Colours, colours everywhere… Overwhelming (in a good way) would be a fair description of the number of colours available once you have every palette unlocked. Thankfully the colours will be sortable by hue (colour, basically), temperature (warm, cool, neutral) and material (metallic, cloth, leather). Players can also create a Favourites list so you don’t have to go looking for that shade of blue every time you want to use it.

So many channels your pay-tv will get jealous. Ok, so maybe not but still a great feature. Armour and weapons in Guild Wars had one dyeable channel. While weapons won’t be dyeable in Guild Wars 2 (at this stage, see disclaimer), armour pieces will have one to four dyeable channels dependant on the size of the piece. So even if you do suffer the pinnacle of social embarrassment and show up to a dungeon wearing the exact same armour as the rest of your group there’s a good chance your dye jobs will be different.

Game, Set, and Match! What does a developer do when the usual breakdown of armour pieces just doesn’t cut it? They fuse several pieces into a set, and add an extra dye channel. This creates a single armour item (which may span several armour slots) such as pants, vest, shirt and trench coat with a dye channel for each distinct part.

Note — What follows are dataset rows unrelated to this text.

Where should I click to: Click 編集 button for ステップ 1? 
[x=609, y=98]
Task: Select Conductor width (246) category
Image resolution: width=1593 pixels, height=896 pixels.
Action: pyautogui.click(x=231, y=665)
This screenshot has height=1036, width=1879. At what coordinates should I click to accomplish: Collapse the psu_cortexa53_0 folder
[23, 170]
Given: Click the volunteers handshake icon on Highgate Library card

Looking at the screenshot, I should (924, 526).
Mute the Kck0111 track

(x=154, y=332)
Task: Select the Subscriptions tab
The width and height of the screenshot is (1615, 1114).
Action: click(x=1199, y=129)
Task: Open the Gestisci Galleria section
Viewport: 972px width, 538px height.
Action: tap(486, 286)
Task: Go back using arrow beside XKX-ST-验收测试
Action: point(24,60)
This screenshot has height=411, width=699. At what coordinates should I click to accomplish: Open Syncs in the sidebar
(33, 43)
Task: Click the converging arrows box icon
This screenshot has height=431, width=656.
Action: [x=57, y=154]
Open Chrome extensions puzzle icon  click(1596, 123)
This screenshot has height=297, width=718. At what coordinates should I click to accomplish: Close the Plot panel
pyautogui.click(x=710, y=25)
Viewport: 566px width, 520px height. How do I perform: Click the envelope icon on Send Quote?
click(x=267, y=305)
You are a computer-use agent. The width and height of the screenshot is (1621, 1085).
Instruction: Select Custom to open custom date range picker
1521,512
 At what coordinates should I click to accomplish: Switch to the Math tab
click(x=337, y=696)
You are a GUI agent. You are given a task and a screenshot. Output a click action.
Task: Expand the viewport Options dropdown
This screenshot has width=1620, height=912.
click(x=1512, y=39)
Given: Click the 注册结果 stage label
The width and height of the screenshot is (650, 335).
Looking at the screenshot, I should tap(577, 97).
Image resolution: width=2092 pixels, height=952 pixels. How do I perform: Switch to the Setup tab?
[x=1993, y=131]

You must remember this. A kiss is just a kiss, a dye is just a dye… Getting a new piece of armour is always exciting, but then you have to dye it to match the rest of your gear. As stated in the blog post, all new armour drops will be neutrally coloured to prevent clashes with your existing armour until you get a chance to whip out your favourite colours. That’s a good idea, and it has since been improved upon (see disclaimer). Now when you equip a new armour piece, the game will carry over the colour scheme you had from the armour piece you are replacing and apply it to the new piece automatically. How cool is that?

Well, that’s the dye system for Guild Wars 2. I can already see myself spending many hours playing a very geeky, grown-up version of Barbie while I tinker with my characters colour schemes. If I’ve missed anything or you have any dye specific questions please let me know and I’ll be sure to set things right (:

Disclaimer – everything written above is true to the best of my knowledge when it was written. ArenaNet have an iterative design policy in place so features are always open to adjustment, tweaking, reworking and/or scrapping. Please keep this in mind should something turn out to be different or completely missing once Guild Wars 2 launches.

  1. M.B. says:

    I am a little confused. In paragraph two it’s stated that “You can mix up to four dyes together to get different blends…” but a couple of paragraphs down it’s stated “You can’t mix dyes in Guild Wars 2.” Which is the correct statement?



  2. unraveled says:

    In Guild Wars 1 you can mix up to four dyes to create colours but in Guild Wars 2 because there are going to be literally hundreds of colours specially tweaked for different materials there is no dye mixing.

    Hope that clears things up (:

    • M.B. says:

      Yes, thank you. I guess I misread the article and thought both statements referred to GW2; I see now that isn’t the case.

      Thanks for helping to clear that up!